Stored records
· · · · ·

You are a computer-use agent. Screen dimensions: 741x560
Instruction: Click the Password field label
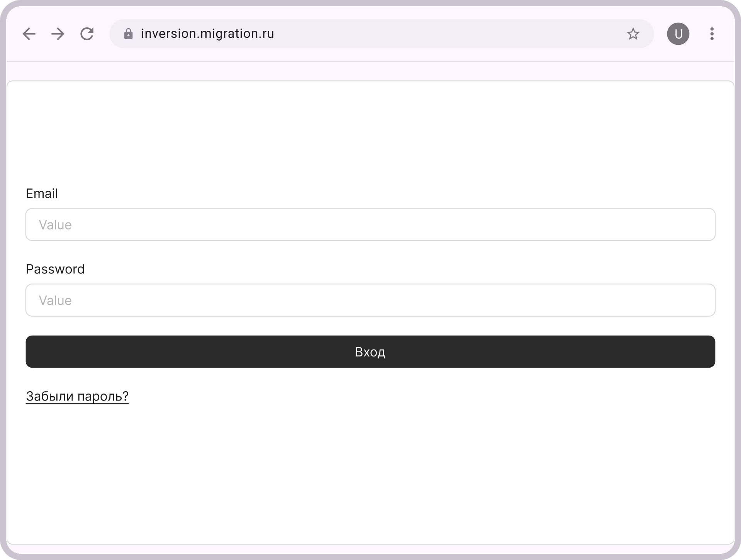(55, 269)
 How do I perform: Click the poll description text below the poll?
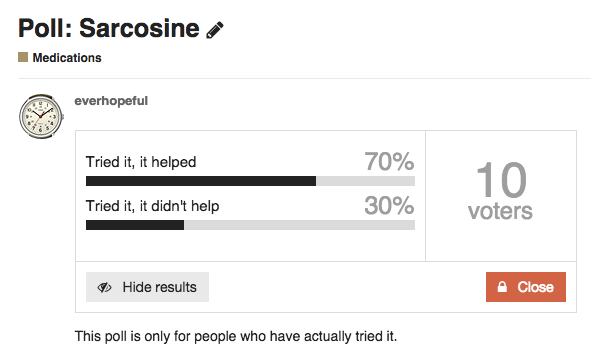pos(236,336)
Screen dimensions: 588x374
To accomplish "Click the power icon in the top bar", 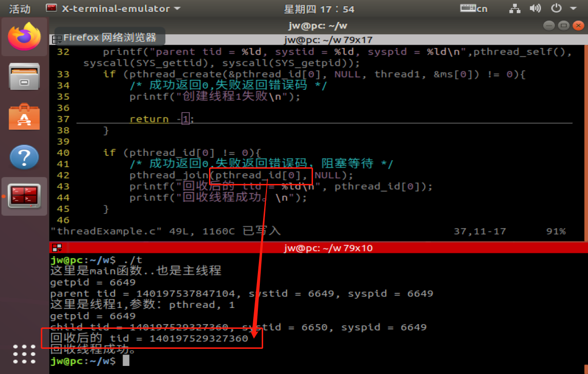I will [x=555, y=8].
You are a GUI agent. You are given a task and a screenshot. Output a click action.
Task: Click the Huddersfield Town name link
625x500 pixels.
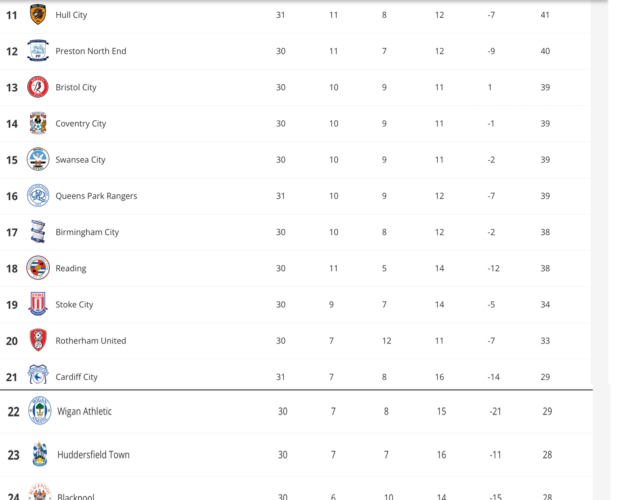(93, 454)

· · · · ·

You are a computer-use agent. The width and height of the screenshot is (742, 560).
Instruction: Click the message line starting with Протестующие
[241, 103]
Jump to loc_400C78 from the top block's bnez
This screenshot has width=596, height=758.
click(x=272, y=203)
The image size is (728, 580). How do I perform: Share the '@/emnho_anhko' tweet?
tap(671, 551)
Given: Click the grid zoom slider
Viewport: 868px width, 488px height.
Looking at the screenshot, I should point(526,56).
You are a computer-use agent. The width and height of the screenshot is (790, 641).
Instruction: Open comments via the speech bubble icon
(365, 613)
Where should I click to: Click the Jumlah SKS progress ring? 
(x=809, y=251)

· · · · ·

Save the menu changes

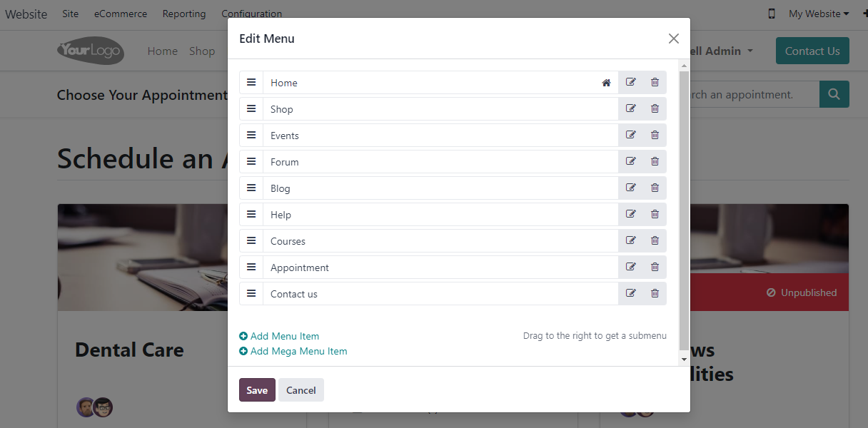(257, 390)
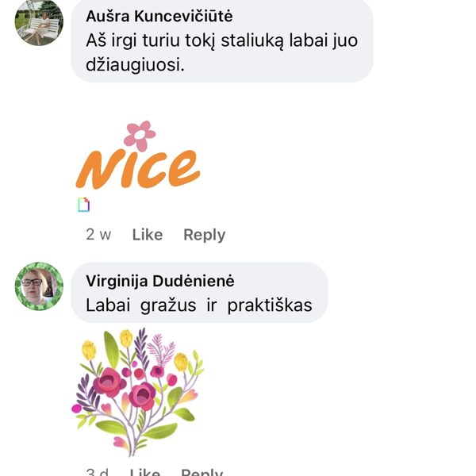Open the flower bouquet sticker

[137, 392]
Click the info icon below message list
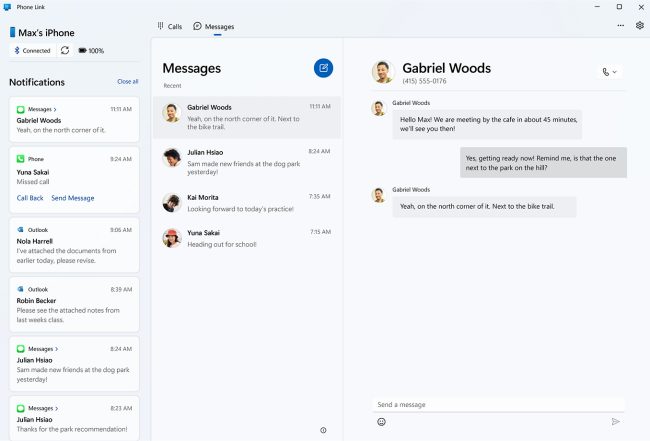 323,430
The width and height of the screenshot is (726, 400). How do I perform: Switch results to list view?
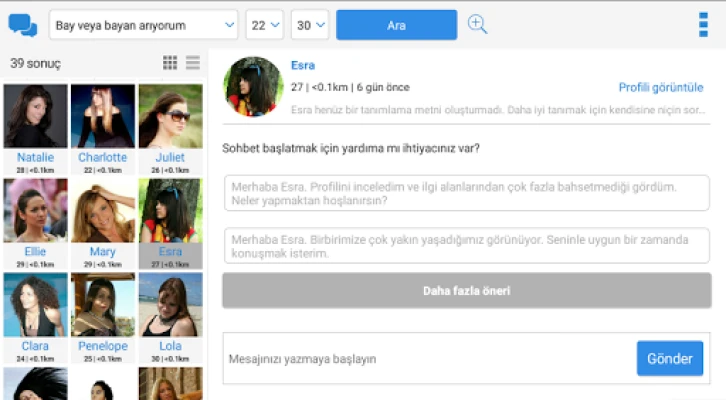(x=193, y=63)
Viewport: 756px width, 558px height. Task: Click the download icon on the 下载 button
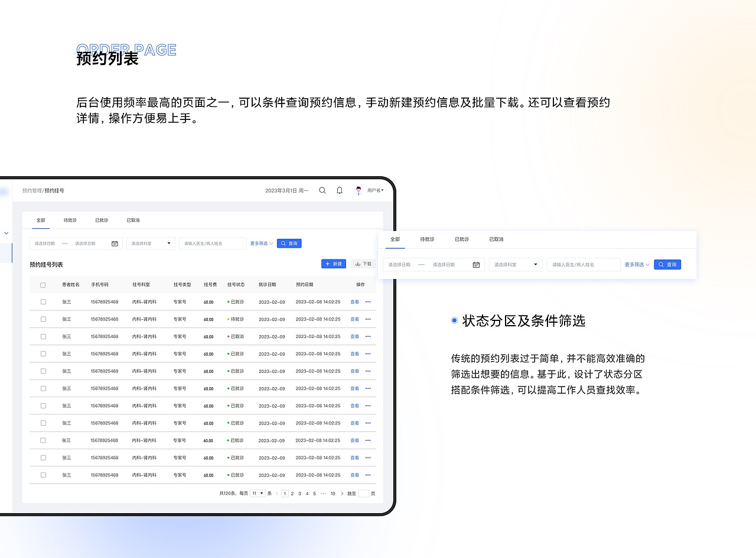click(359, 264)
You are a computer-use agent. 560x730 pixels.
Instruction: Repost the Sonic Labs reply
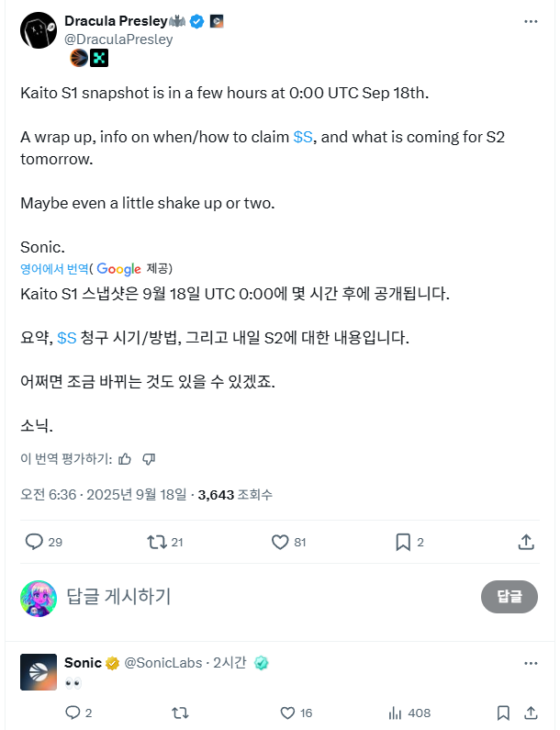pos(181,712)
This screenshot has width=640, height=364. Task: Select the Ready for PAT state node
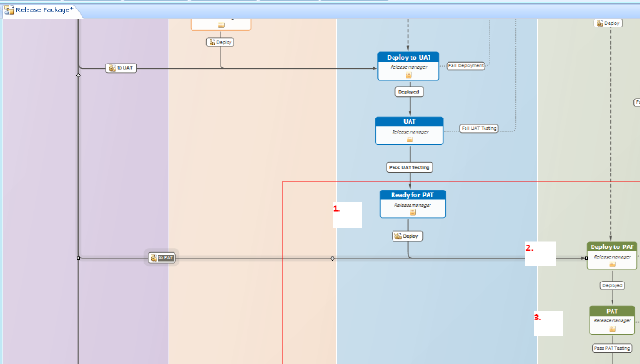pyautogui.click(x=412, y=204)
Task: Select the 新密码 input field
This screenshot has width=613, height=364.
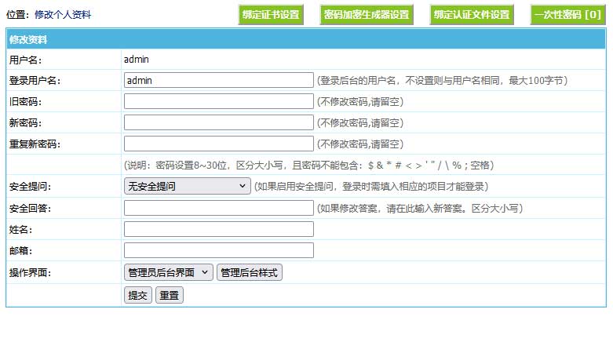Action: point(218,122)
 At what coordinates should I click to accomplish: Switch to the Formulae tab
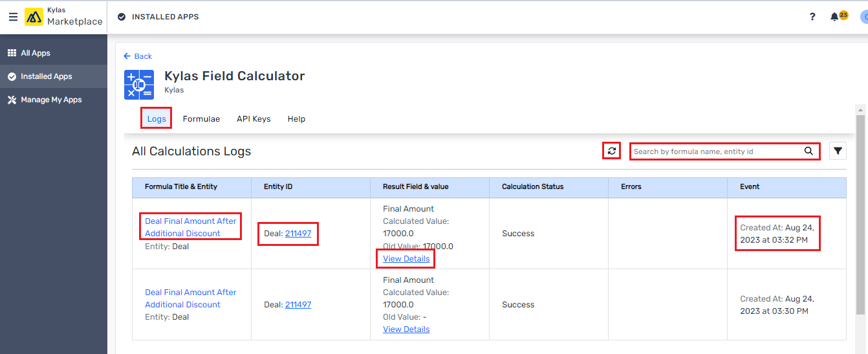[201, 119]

· · · · ·

Look for the string "dimensions" in the data above and return every line that has it.

You are a computer-use agent. Screen dimensions: 741x560
Screen dimensions: 588x374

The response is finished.